Unravelling new phenomena in polymer science at both the ensemble and single-molecule levels
Date of Issue2011
School of Physical and Mathematical Sciences
Single-(macro) molecule tracking is used for the first time here to study the crystallization process in ultrathin layers of single poly(ethylene oxide) (PEO) chains. Diffusion trajectories of macromolecules diffusing toward the crystal followed by deposition onto the crystal-growth front display different types of motion, such as Brownian and directed motions, prior to crystallization. We show that PEO chains in the amorphous layer and in the less concentrated or depleted zone exhibit Brownian motion of different diffusion rates as a result of heterogeneities in the environment. The phase evolution of thin polymer blend film of polystyrene (PS) and poly(2-vinyl pyridine) (P2VP) triggered by solvent annealing is examined at both the bulk and single-(macro)molecule levels using wide-field microscopy (WFM). The transitions between different evolutionary stages in the nucleation and growth process are clearly visualized in real-time and without intermittent breaks. The nucleation of PS holes arises from the coalescence and growth of P2VP domains and the holes expand in a complex manner involving the dewetting of PS and the absorption of P2VP domains into the holes.
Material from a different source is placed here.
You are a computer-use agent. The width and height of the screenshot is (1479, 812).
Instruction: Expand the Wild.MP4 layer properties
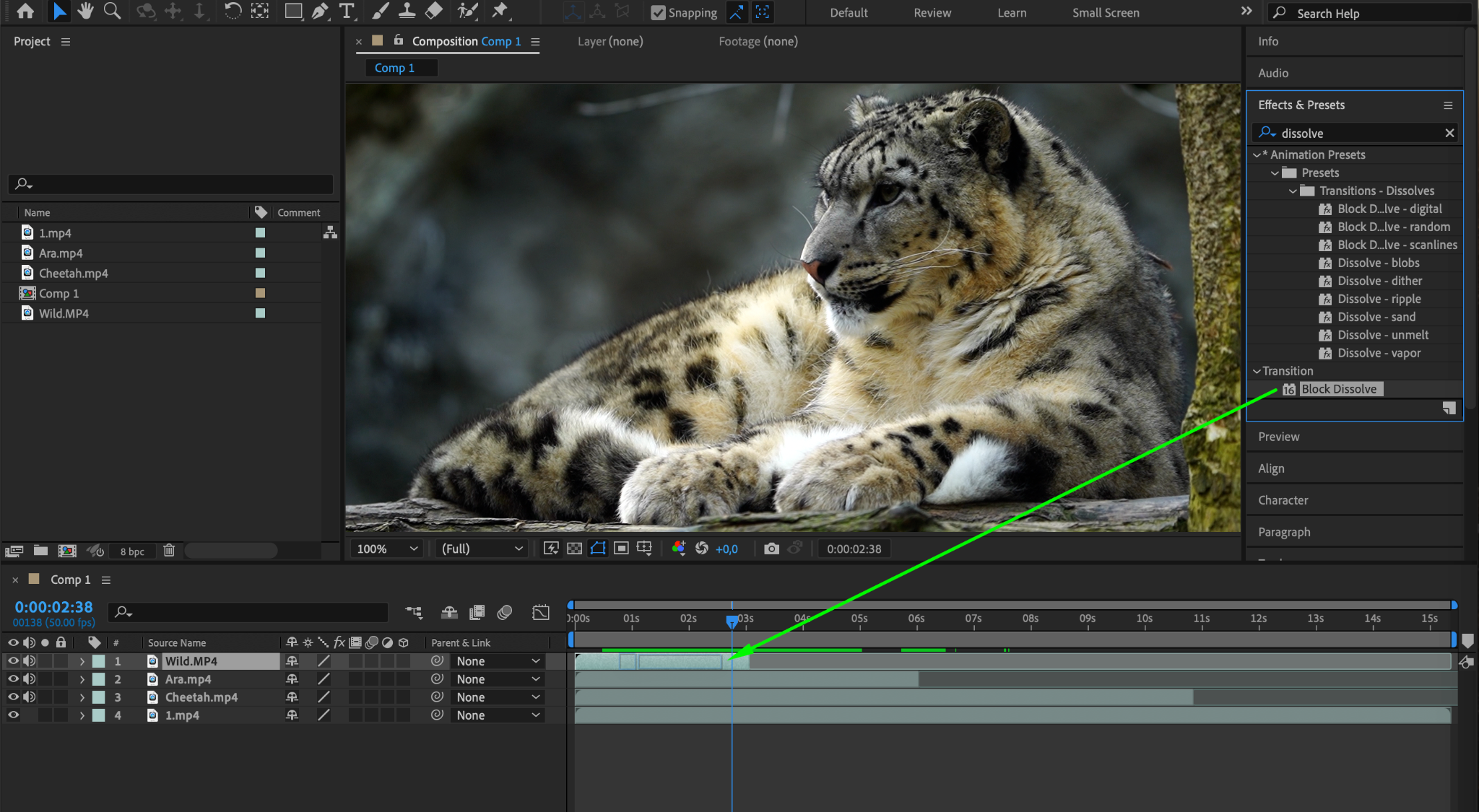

The formation of multiring deposits of poly(2-vinyl pyridine) P2VP from the evaporation of a P2VP-(2,6-lutidine + water) drop on a glass substrate does not conform to the conventional pinning-depinning mechanism. Instead, ring-like deposits are formed when the droplet undergoes several cycles of spreading and receding where for each spreading event, a P2VP ridge is formed at the contact line when the polymer flows toward the outward advancing edge. A surface tension gradient created as a result of the solutal-Marangoni effect plays an important role in enhancing the droplet spreading rate.